Nice idea, Country! Thanks for sharing it with us.&#9829;


----------



## Grand8ma (Feb 16, 2014)

Would need at least 5 of them!! 

Re: #1...I was about to toss an old wicker hamper because the top had broken. Realized that I could remove the lid and use the hamper for tall wrapping paper rolls.


----------



## Dodie R. (Aug 12, 2014)

Good idea for decorating, but it wouldn't hold even one tote of my stash!


----------



## kiwiannie (Jul 30, 2011)

Great idea.


----------



## run4fittness (May 22, 2011)

could not get through all the ads! Yuck!


----------



## Sine (Jun 12, 2011)

Dodie R. said:


> Good idea for decorating, but it wouldn't hold even one tote of my stash!

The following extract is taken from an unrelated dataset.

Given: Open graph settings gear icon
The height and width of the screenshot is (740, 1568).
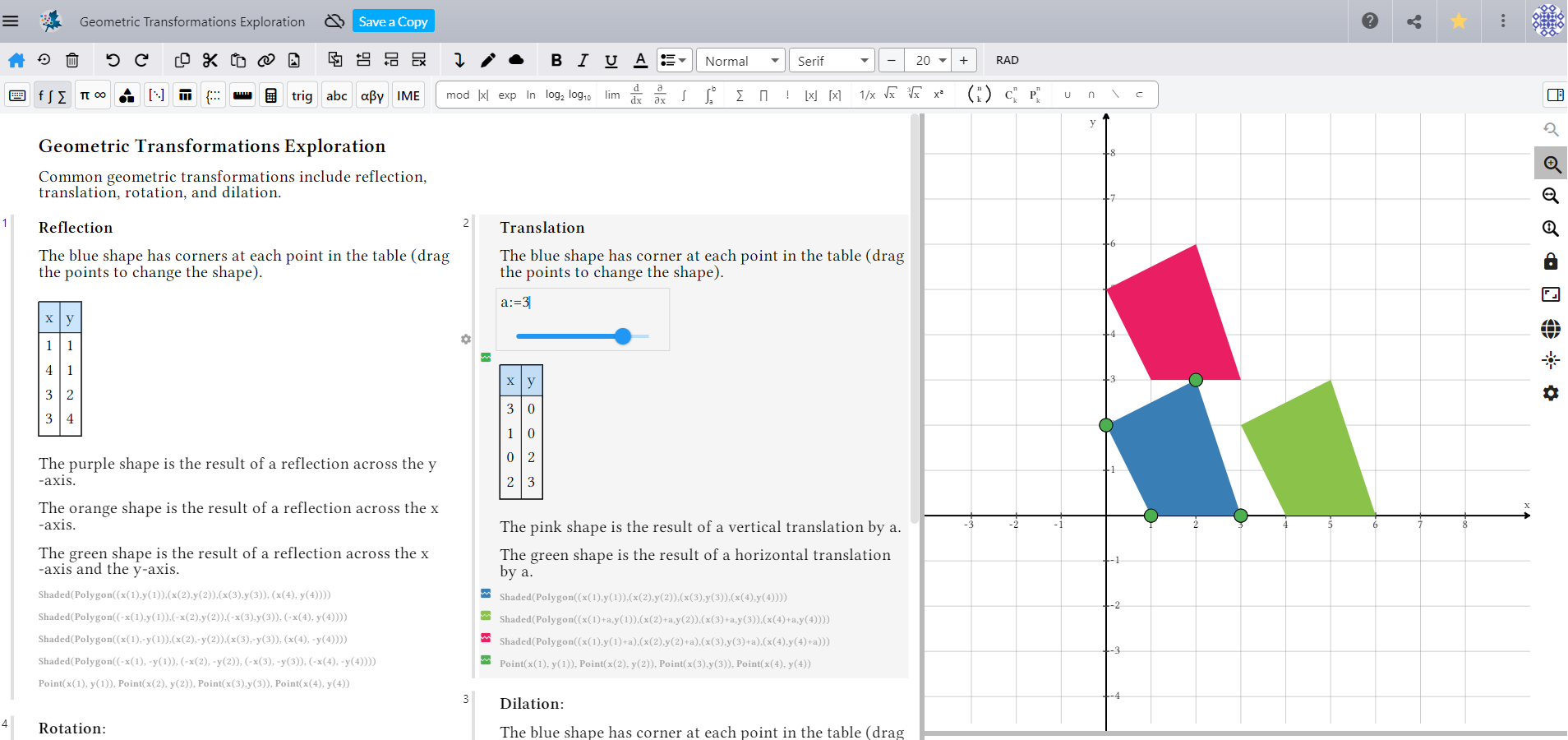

Ditto and my wine collection wouldn't fit in these! I like the piece of furniture though. Thank you for sharing.


----------



## wjeanc (Nov 15, 2012)

:thumbup: :thumbup: :thumbup:


----------



## Noreen (Mar 30, 2011)

some great ideas thanks for the link


----------



## Granana48 (May 5, 2014)

Neat idea.


----------



## pzoe (Mar 17, 2011)

Thank you. Clever ideas and some I've not seen before.


----------



## grmpookie (Sep 1, 2011)

I enjoy reading and seeing different storage ideas, I have a wicker clothes hamper that was never used. It just took up space in my bathroom, my idea was so neat, I buy my toilet tissue by the large package with no place to store it. That wicker hamper finally had a purpose. It will hold almost all the rolls, and always at hand. 
It did surprise a guest when he raised the lid to use as a laundry hamper for his towel. He laughed when he told me about opening the hamper and seeing all the toilet paper rolls staring back at him. LOL


----------



## Woodsywife (Mar 9, 2014)

That works for me.


----------



## yona (Feb 7, 2011)

All the tips on there are great! I already utilize a couple of the ideas, but, now will definitely use these tid bits.

Thanks for posting.


----------



## gigi 722 (Oct 25, 2011)

Great tips.


----------



## Hannelore (Oct 26, 2011)

Interesting ideas.


----------



## Nussa (Jul 7, 2011)

I was thinking of maybe a whole wall of them..... :thumbup:



Grand8ma said:


> Would need at least 5 of them!!
> 
> Re: #1...I was about to toss an old wicker hamper because the top had broken. Realized that I could remove the lid and use the hamper for tall wrapping paper rolls.


----------